Chapter 7 Now computed posterior on topic porportions:

We can estimate theta in a couple of ways

### write previous instead of prior


update_theta <- function(theta_prior, new_diagnoses, normalized_probs) {
  K <- nrow(normalized_probs) # Number of topics

  # Adjust the prior based on gamma_d (genetic stickiness) – This likely remains unchanged

  # Calculate the likelihood of new diagnoses for each topic
  likelihood <- sapply(1:K, function(k) {
    prod((normalized_probs[k, new_diagnoses]))  # Include only diagnosed diseases
  })

  # The posterior is the product of the adjusted prior and the likelihood
  unnormalized_posterior <- theta_prior * likelihood

  # Normalize the posterior to ensure it sums to 1
  theta_posterior <- unnormalized_posterior / sum(unnormalized_posterior)

  return(theta_posterior)
}

Simulate diagnoses based on individuals topic distribution:

diags <- vector("list", D)
topics <- vector("list", D)
disease_in_topic <- vector("list", D)

for (d in 1:D) {
  diags[[d]] <-
    vector("list", T) # Each individual has a list for each time point
  topics[[d]] <-
    vector("list", T) # Each individual has a list for each time point
  
  for (t in 2:T) {
    lambda_dt = (t * 5) / T
    
    Nd = max(1, rpois(1, lambda = lambda_dt)) # Allow for more variance in number of diagnoses
    
    # Initialize an array with the correct length
    diagnoses_dt = rep(NA, Nd)
    topics_dt = rep(NA, Nd)
    truetest_dt = rep(NA, Nd)
    
    for (n in 1:Nd) {
      z = sample(K, size = 1, prob = Theta[d, , t]) # Sample topic
      topics_dt[n] <- z
      ## pull out disease vector
      beta_tk = beta[d, z, , t]
      
      sampled_disease = sample(V, size = 1, prob = beta_tk)
      truetest_dt[n] = sampled_disease %in% topic_specific_diseases[[z]]
      diagnoses_dt[n] <- sampled_disease
      # Store in the temporary array
      
    }
    
    # Assuming diags is a three-dimensional array, you might need to adjust this
    # part depending on how you want to handle varying sizes of Nd. Here it's assumed
    # diags[d,,t] can dynamically adjust its size to accommodate diagnoses_dt,
    # but this could depend on the data structure you're working with.

* _Supplied material_:
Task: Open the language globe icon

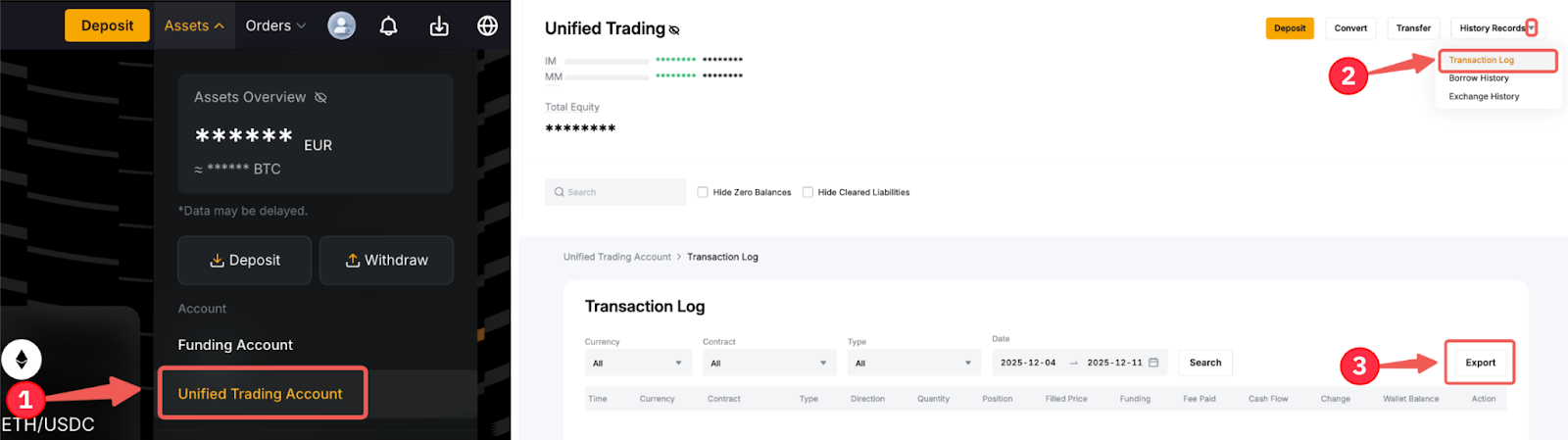Action: (x=487, y=25)
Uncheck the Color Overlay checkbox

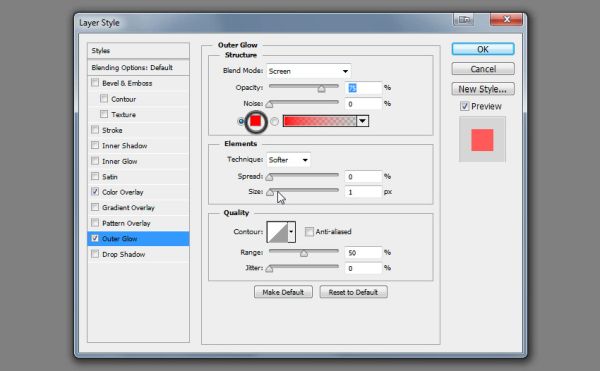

* _What to do_:
Reproduce the part of the Chapter 7 code notes above that lies between "Nd = max(1, rpois(1, lambda" and "truetest_dt = rep(NA, Nd)", inclusive, keeping every character unchanged.

* _Task solution_:
Nd = max(1, rpois(1, lambda = lambda_dt)) # Allow for more variance in number of diagnoses
    
    # Initialize an array with the correct length
    diagnoses_dt = rep(NA, Nd)
    topics_dt = rep(NA, Nd)
    truetest_dt = rep(NA, Nd)